# Transfer functions at 0 frequency

Discussion in 'General Electronics Chat' started by midnightblack, May 31, 2012.

1. ### midnightblack Thread Starter Member

Feb 29, 2012
31
0
Hi.

I was wondering how do you work out the gain at 0 frequencies for transfer functions.

Say I have a transfer function

Y/X= (jωRC)/(1+jωRC)

The high frequency asymptote is at 1/1=1
The low frequency asymptote is at jωRC/1=jωRC

When ω->0, jωRC->zero. This I understand.

But when putting on a bode plot, we can't take the logarithm of zero?

So how do you find out where it touches the y axis where ω=0?

2. ### t_n_k AAC Fanatic!

Mar 6, 2009
5,448
790
You can't represent that particular condition on a Bode plot.

Why do you want to know this?

3. ### Papabravo Expert

Feb 24, 2006
11,867
2,523
Zero frequency does not exist on a Bode plot because the horizontal axis is logarithmic as you have already noted. To get and answer that makes more sense you should multiply the numerator and denominator of the transfer function by the complex conjugate of the denominator. With a real number in the denominator the limit as ω approaches 0 should be more obvious.

I'll try it and get back to you.

I was thinking of using L'hopital's rule but it does not apply here.

Last edited: May 31, 2012
4. ### steveb Senior Member

Jul 3, 2008
2,432
469
While the zero frequency is not on the Bode plot, one can easily identify the response at zero if one knows how to read a Bode plot. The only caveat is that you must plot down below the lowest poles and zeros. If there are poles and/or zeros at a frequency of zero, you can still figure out the response, but obviously you can't plot down that far.

Keep in mind that pole/zero cancellations, or even nearly canceled pole/zero occurrences are not obvious on a Bode plot.

The whole idea of the Bode plot is to be able to figure out the general response information from the plot itself. This means that all relevant information is there. Note that pole/zero cancellations are not discernible, but that is extraneous information when it comes to the actual magnitude and phase responses.

For example, lets say the system has an integrator that places a pole at zero. It will be clear that the magnitude response is rising at 20 dB/decade as you move towards zero. The phase response will be approaching -90 degrees.

If there is a zero at zero, then you will see decreasing magnitude at you approach zero and the phase will approach 90 degrees.

There can be multiple poles and or zeros at zero frequency, and then it is the net number of poles/zeros (after all cancellations) that determine the response. You might see plus and minus 20, 40 60 db/decade slopes on the plots, and integer multiples of 90 degrees.

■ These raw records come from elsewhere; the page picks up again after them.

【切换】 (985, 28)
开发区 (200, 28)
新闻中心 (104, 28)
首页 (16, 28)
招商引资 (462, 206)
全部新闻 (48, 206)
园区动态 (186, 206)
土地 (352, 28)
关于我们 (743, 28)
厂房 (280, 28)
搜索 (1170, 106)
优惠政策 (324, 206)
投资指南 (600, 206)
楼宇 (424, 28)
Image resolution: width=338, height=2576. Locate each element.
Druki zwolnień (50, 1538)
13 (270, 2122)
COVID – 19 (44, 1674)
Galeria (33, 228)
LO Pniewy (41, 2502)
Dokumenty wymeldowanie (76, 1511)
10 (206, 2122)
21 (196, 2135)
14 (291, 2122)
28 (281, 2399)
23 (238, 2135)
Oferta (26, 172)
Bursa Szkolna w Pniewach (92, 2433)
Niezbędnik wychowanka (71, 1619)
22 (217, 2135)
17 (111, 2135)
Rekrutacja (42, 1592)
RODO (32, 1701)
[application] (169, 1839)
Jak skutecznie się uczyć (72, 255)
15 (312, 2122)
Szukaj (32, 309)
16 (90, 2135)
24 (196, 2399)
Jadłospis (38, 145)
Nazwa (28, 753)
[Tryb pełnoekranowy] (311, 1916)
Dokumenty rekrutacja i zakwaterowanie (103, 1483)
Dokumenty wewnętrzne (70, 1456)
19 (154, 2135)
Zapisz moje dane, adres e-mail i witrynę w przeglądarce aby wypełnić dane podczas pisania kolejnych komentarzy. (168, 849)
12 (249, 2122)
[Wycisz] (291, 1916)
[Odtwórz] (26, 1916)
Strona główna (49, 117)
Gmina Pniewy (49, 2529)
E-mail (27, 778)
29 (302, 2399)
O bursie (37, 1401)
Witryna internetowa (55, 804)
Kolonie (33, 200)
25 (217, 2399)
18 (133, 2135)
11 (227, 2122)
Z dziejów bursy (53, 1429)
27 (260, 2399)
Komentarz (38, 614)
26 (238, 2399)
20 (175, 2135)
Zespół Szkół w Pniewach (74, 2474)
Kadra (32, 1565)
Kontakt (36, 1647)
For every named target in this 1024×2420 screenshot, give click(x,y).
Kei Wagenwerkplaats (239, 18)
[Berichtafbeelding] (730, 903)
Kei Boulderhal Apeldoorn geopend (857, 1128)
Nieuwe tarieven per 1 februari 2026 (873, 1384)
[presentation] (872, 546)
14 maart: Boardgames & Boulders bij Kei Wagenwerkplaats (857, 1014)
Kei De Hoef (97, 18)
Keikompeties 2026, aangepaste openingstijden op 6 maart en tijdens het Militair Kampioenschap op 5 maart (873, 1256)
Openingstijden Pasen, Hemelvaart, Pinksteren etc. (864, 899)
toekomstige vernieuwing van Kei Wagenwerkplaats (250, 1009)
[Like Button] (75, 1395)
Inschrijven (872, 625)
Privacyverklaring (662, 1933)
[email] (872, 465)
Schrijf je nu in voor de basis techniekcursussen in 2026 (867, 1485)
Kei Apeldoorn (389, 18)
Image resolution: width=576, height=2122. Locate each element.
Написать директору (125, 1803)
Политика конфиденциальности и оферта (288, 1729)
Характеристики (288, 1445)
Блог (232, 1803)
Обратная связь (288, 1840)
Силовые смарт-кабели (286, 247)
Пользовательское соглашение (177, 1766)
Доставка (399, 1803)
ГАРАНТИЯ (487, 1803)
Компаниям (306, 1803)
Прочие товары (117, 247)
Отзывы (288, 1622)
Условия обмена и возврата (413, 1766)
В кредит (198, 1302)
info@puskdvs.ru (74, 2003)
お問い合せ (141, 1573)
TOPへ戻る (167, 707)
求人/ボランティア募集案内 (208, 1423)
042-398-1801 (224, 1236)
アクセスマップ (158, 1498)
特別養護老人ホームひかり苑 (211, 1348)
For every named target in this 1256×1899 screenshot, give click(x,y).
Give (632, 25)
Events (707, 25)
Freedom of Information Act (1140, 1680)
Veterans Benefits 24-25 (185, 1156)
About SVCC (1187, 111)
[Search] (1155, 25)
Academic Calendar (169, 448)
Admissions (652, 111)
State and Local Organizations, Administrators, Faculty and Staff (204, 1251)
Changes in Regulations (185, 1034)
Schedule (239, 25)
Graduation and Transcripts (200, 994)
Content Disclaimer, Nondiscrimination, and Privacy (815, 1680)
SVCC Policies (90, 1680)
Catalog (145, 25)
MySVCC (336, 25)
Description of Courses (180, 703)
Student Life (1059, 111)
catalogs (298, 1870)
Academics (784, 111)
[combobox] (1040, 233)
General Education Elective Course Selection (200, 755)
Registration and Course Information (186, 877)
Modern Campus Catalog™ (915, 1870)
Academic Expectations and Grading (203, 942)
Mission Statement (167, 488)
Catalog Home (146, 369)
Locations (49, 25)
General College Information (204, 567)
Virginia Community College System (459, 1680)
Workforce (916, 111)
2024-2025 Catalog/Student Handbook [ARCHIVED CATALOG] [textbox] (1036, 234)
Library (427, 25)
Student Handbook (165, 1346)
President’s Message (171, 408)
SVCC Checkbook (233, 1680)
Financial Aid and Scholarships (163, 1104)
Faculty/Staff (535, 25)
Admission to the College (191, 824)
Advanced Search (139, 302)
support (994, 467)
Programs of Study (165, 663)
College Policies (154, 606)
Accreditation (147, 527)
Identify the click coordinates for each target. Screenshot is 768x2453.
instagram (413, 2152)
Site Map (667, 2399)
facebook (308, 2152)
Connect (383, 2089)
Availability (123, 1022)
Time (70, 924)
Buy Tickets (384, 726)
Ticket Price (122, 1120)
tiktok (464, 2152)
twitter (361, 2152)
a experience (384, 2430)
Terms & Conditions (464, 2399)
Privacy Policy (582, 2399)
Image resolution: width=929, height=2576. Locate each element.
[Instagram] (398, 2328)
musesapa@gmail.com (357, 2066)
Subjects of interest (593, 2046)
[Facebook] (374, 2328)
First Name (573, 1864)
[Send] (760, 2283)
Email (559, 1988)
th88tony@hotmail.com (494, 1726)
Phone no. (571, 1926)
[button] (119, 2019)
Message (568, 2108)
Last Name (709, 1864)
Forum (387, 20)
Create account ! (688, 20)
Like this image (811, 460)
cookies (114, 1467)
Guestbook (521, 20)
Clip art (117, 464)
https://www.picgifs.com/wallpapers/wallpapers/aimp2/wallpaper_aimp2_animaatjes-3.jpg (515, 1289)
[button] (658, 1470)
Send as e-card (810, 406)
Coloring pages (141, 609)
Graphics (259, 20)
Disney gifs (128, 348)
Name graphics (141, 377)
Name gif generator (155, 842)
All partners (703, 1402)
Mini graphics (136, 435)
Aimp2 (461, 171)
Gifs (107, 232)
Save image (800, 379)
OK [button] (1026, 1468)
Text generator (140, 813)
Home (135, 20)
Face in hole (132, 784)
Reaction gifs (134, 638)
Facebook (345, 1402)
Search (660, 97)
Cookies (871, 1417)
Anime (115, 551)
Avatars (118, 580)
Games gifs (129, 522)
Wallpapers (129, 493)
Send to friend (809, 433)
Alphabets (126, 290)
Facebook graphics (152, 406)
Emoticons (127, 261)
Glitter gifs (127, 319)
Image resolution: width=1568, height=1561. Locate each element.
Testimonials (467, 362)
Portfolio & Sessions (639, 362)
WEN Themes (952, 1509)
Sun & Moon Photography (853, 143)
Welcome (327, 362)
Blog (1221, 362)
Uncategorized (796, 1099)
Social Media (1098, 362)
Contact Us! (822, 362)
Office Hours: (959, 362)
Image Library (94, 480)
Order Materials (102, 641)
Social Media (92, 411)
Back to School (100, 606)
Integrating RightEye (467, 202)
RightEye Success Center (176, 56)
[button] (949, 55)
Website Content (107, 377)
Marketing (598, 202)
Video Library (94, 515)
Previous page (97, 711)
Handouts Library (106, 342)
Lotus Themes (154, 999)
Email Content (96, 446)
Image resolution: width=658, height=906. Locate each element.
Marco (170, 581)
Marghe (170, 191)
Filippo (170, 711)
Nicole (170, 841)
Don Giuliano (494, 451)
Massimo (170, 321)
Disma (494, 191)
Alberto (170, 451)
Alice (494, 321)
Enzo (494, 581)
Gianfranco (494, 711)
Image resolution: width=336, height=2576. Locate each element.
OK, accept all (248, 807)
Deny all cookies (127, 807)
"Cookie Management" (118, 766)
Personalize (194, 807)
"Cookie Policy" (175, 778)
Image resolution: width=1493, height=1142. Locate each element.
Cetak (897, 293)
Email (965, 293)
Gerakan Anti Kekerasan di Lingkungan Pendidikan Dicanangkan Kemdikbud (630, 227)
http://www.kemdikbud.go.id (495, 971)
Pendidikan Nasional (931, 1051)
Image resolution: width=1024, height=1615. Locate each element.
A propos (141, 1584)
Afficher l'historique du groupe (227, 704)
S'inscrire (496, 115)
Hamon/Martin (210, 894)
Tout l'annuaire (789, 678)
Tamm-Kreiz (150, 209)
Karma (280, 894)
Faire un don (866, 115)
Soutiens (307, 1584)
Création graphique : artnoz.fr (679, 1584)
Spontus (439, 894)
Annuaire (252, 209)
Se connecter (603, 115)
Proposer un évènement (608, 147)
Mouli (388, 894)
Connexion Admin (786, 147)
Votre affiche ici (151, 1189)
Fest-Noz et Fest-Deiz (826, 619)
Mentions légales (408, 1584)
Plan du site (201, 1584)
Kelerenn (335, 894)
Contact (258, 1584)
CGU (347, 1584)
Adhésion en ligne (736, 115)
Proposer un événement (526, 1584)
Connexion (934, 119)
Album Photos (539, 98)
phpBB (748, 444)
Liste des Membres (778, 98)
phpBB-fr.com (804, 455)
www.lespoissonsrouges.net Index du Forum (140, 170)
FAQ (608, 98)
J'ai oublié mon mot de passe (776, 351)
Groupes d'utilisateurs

If there are no poles and no zeros at zero frequency, then the phase will go to zero and the magnitude will stay flat, at whatever value shown at the low frequency end of the plot.

5. ### t_n_k AAC Fanatic!

Mar 6, 2009
5,448
790
The function mentioned in post #1 doesn't present any unusual challenges.

The OP points out quite rightly that the high frequency assymptote is to unity - or 0 dB. Moving in frequency below the pole breakpoint [-3dB @ ω=1/(RC)] the gain must decrease along an assymptote of -20dB per decade.

In any event, if in doubt, one can cross-check the gain and phase at any frequency ω on the constructed Bode plot by doing a direct calculation of magnitude & phase from the known transfer function. This was implicit in the OP's comment about the high frequency gain value well above the pole frequency approaching unity value or 0dB.

6. ### midnightblack Thread Starter Member

Feb 29, 2012
31
0
The mistake I was making was that I incorrectly read axes on a question. ω was actually going down as 0.1,0.001,0.0001. It seemed as though the bode plot touched the y axis on this particular diagram.

But since I made that mistake, I understand it better anyways.

Anyway, thank you for your replies. It helped me understand this more.